**DATA FOR ANALYSIS**.
_____

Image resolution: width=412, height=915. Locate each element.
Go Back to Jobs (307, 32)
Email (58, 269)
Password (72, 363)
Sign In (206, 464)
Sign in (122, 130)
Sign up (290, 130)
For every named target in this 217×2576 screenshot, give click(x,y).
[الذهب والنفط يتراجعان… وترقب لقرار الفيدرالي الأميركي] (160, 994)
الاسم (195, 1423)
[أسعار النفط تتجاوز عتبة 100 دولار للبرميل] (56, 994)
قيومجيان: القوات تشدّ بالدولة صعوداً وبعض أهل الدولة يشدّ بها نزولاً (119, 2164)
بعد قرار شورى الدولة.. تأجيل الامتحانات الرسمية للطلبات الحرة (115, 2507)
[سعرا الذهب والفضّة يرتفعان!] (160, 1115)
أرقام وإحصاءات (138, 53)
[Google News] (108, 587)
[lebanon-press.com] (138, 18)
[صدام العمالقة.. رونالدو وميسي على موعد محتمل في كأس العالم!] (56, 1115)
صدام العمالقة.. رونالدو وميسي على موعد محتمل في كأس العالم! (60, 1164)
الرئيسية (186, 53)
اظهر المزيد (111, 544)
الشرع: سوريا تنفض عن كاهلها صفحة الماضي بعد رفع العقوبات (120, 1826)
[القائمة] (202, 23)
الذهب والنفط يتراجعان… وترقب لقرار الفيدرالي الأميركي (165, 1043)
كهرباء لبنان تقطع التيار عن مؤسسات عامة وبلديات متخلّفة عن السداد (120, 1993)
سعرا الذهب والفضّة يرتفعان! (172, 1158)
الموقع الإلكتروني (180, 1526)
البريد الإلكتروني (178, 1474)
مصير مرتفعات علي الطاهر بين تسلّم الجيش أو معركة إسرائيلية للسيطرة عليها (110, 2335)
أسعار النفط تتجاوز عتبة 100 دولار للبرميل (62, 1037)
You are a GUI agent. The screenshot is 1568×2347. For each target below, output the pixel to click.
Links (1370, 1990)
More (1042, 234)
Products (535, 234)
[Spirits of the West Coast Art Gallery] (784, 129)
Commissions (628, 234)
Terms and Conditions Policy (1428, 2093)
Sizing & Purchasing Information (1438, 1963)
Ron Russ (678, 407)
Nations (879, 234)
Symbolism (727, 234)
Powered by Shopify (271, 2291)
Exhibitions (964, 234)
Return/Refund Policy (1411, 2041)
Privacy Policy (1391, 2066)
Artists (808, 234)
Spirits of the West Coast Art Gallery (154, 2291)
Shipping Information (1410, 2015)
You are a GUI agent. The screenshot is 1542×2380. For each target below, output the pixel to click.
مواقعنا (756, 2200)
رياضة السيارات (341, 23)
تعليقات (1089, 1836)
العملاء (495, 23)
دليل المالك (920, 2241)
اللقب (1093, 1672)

_____

Scan the data above line by line. Please say how many lines hold the word "below", and give only that number.

2